NIS-2 pursues three central objectives:
- Uniform cybersecurity level across the EU through binding minimum standards
- Harmonization of requirements among member states to ensure a level playing field
- Improved cooperation in the event of cross-border security incidents
Who is affected by NIS-2?
NIS-2 distinguishes between essential facilities (Annex I, 9 sectors with high criticality) and important facilities (Annex II, 9 additional sectors). Companies with 50 or more employees or an annual turnover of EUR 10 million in the following 18 sectors are affected:
| Essential facilities (Annex I) | Important facilities (Annex II) |
|---|---|
| Energy (electricity, gas, oil, district heating) | Postal and courier services |
| Transportation (air, rail, water, road) | Waste management |
| Banking and financial market infrastructures | Chemical industry |
| Healthcare | Food production and distribution |
| Drinking water and wastewater supply | Manufacturing (medical devices, automotive, mechanical engineering) |
| Digital infrastructure (DNS, cloud, data centers) | Digital services (marketplaces, search engines) |
| ICT service management (B2B) | Research |
| Public administration | - |
| Space | - |
Exception: Certain services (DNS, TLD registries, trust services) fall under NIS-2 regardless of company size.

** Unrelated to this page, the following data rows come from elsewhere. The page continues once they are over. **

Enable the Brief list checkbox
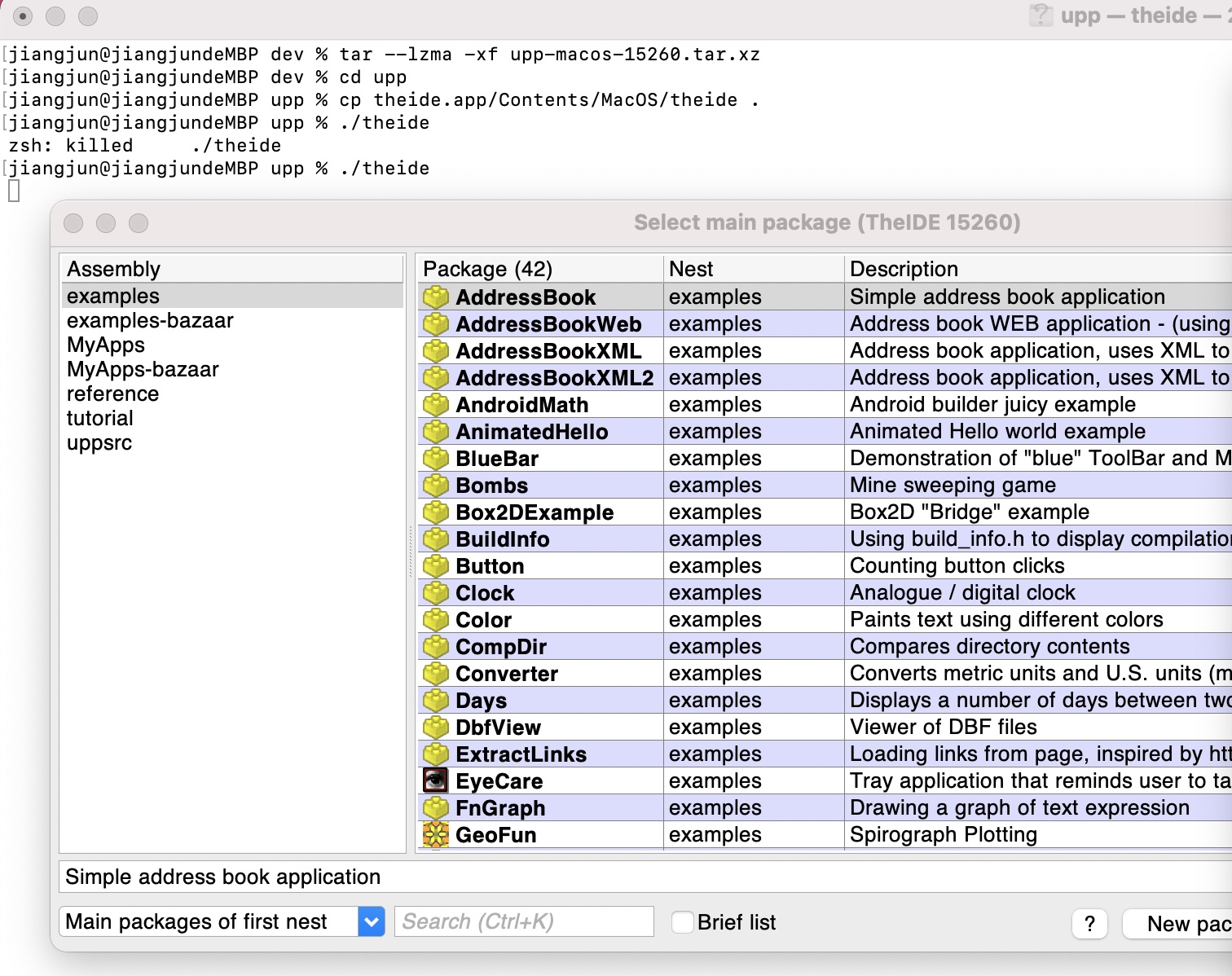 682,922
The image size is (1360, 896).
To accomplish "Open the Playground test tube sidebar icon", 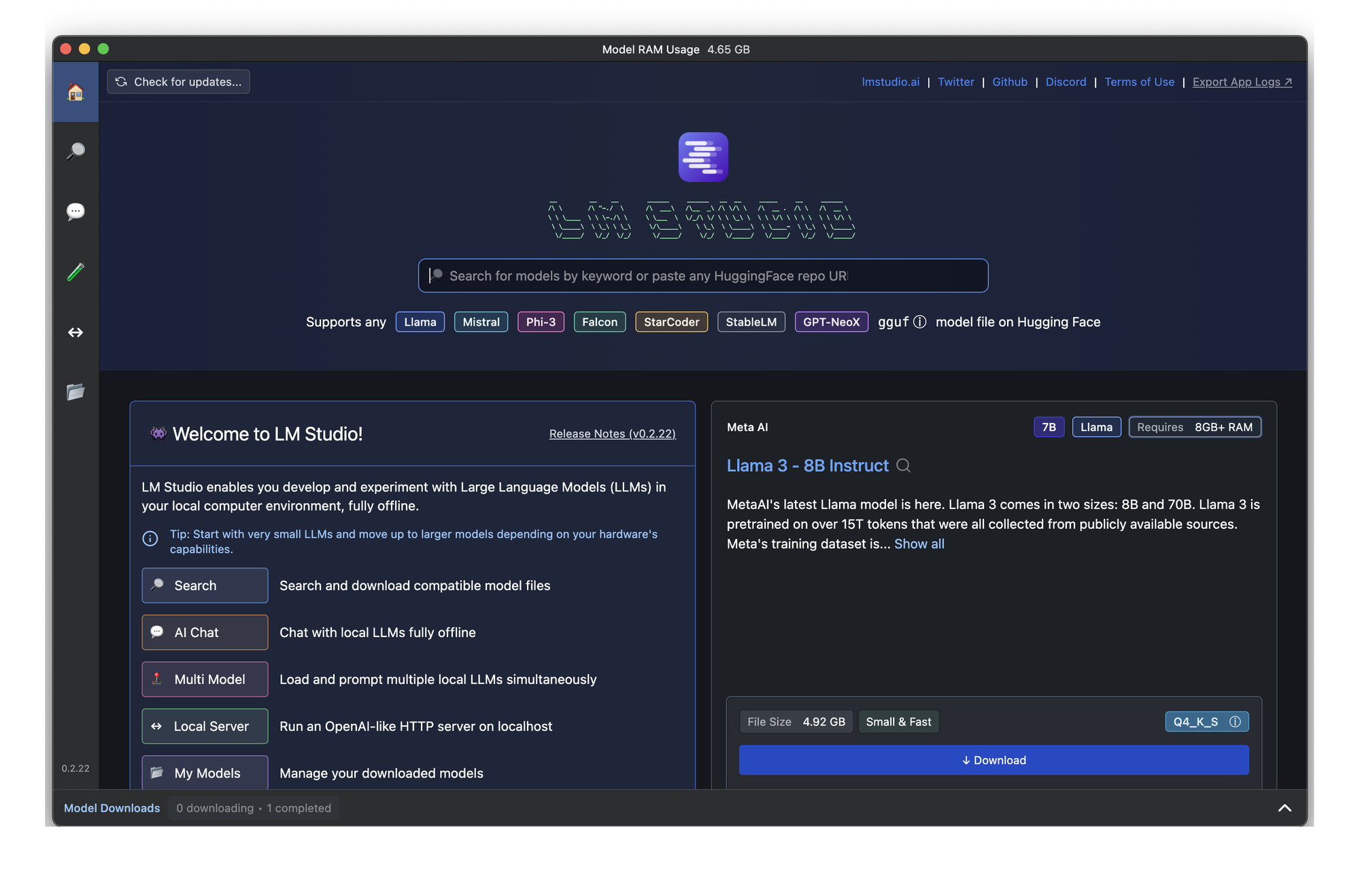I will [x=75, y=272].
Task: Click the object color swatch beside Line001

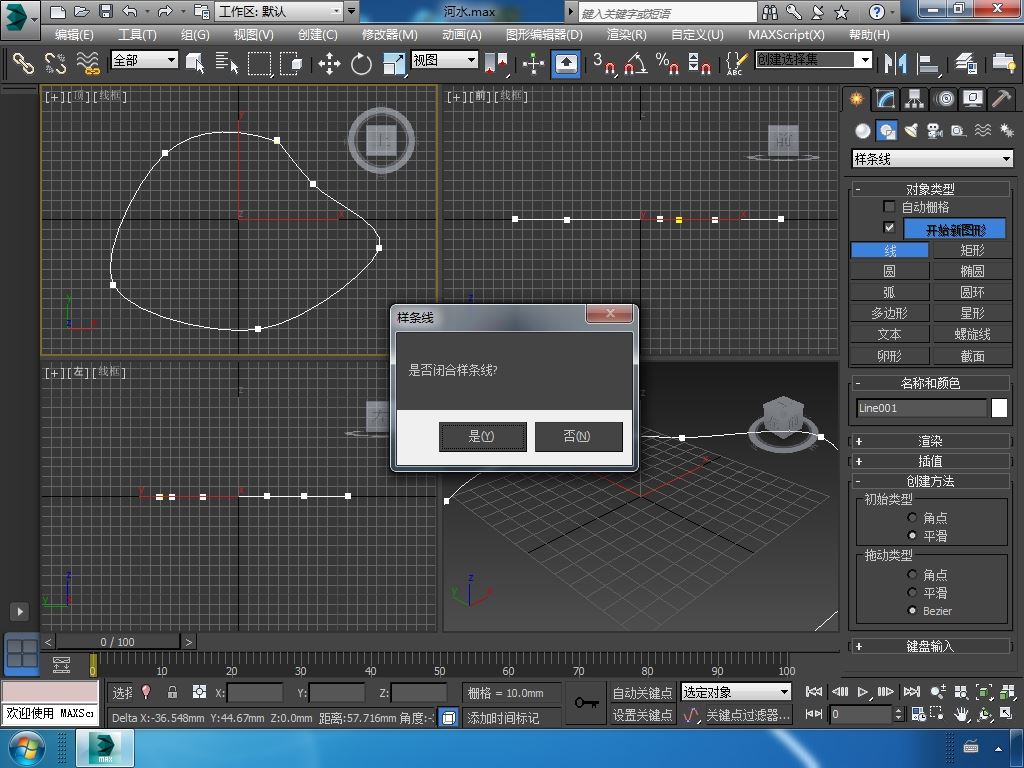Action: 999,408
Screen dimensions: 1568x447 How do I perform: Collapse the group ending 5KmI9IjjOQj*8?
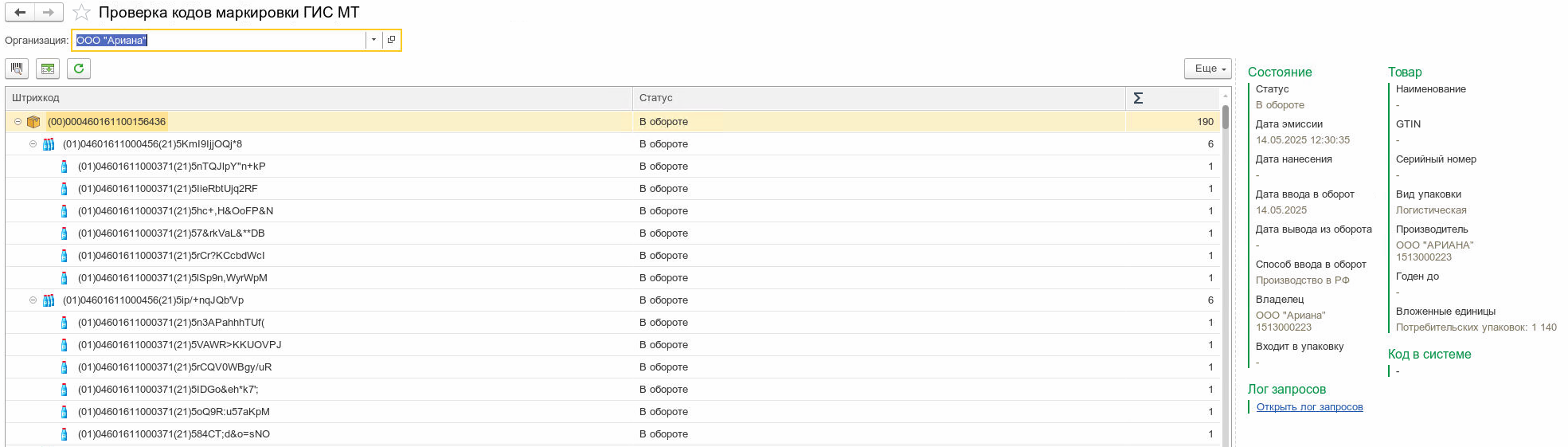point(33,144)
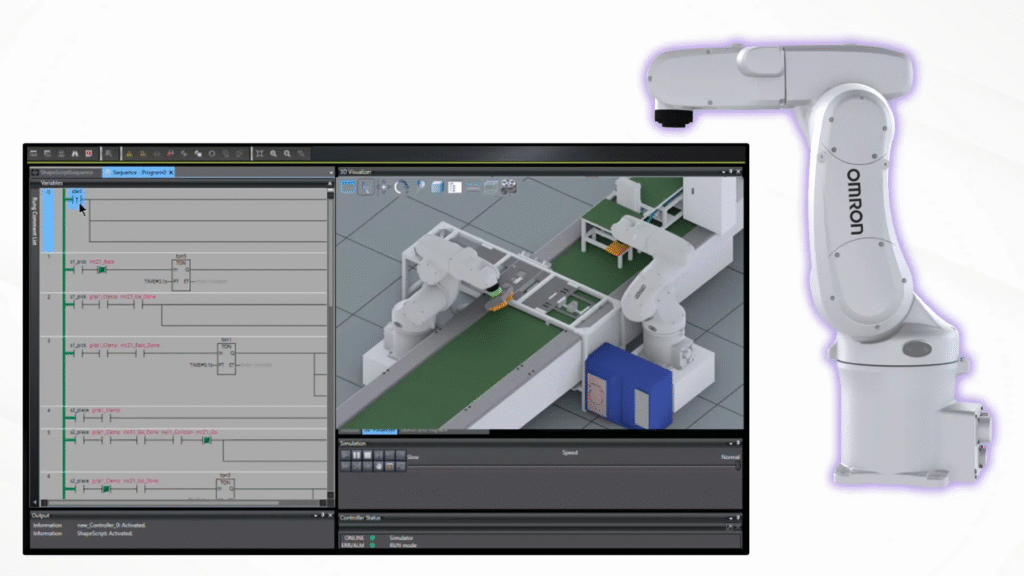This screenshot has height=576, width=1024.
Task: Open the Sequence - Program0 tab
Action: [x=137, y=172]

The 10 Minimum Measures under Article 21
Article 21 of the NIS 2 Directive defines ten mandatory risk management measures:
- Risk Analysis and Security Policies - Systematic risk management
- Incident Handling - Incident response processes
- Business Continuity and Crisis Management – Backup, Disaster Recovery
- Supply Chain Security – Assessment of Service Providers and Partners
- Security in Procurement, Development, and Maintenance – Secure Development
- Effectiveness Assessment – Regular effectiveness testing of measures
- Cyber hygiene and training - Awareness training for all employees
- Cryptography - Encryption strategy
- Personnel security and access controls - Least privilege, asset management
- Multi-factor authentication (MFA) - For critical systems and access
Reporting Requirements
NIS-2 introduces a three-tier reporting system for significant security incidents. Reports are submitted to the BSI (Federal Office for Information Security):
- 24 hours: Early warning – Suspected nature of the incident, potential cross-border impact
- 72 hours: Full report – assessment of the incident, indicators of compromise (IoCs), countermeasures
- 1 month: Final report – root cause analysis, corrective measures implemented
Critical entities must also inform the recipients of their services affected by a significant incident.
Fines and Personal Liability
| Organization Type | Maximum Fine |
|---|---|
| Significant Organizations | 10 million EUR or 2% of global annual turnover |
| Important entities | EUR 7 million or 1.4% of global annual turnover |
Of particular significance is the personal liability of management: The BSI can issue orders to critical entities and, in extreme cases, temporarily remove executives from their management roles. Management is personally liable for damages resulting from compliance violations.
NIS 2 and ISO 27001
An ISO 27001-certified ISMS meets most of the technical and organizational NIS 2 requirements and is accepted by the authorities as proof of compliance. The combination of ISO 27001 certification and NIS 2-specific additions (BSI registration, reporting processes, MFA concept) is the most efficient path to sustainable NIS 2 compliance.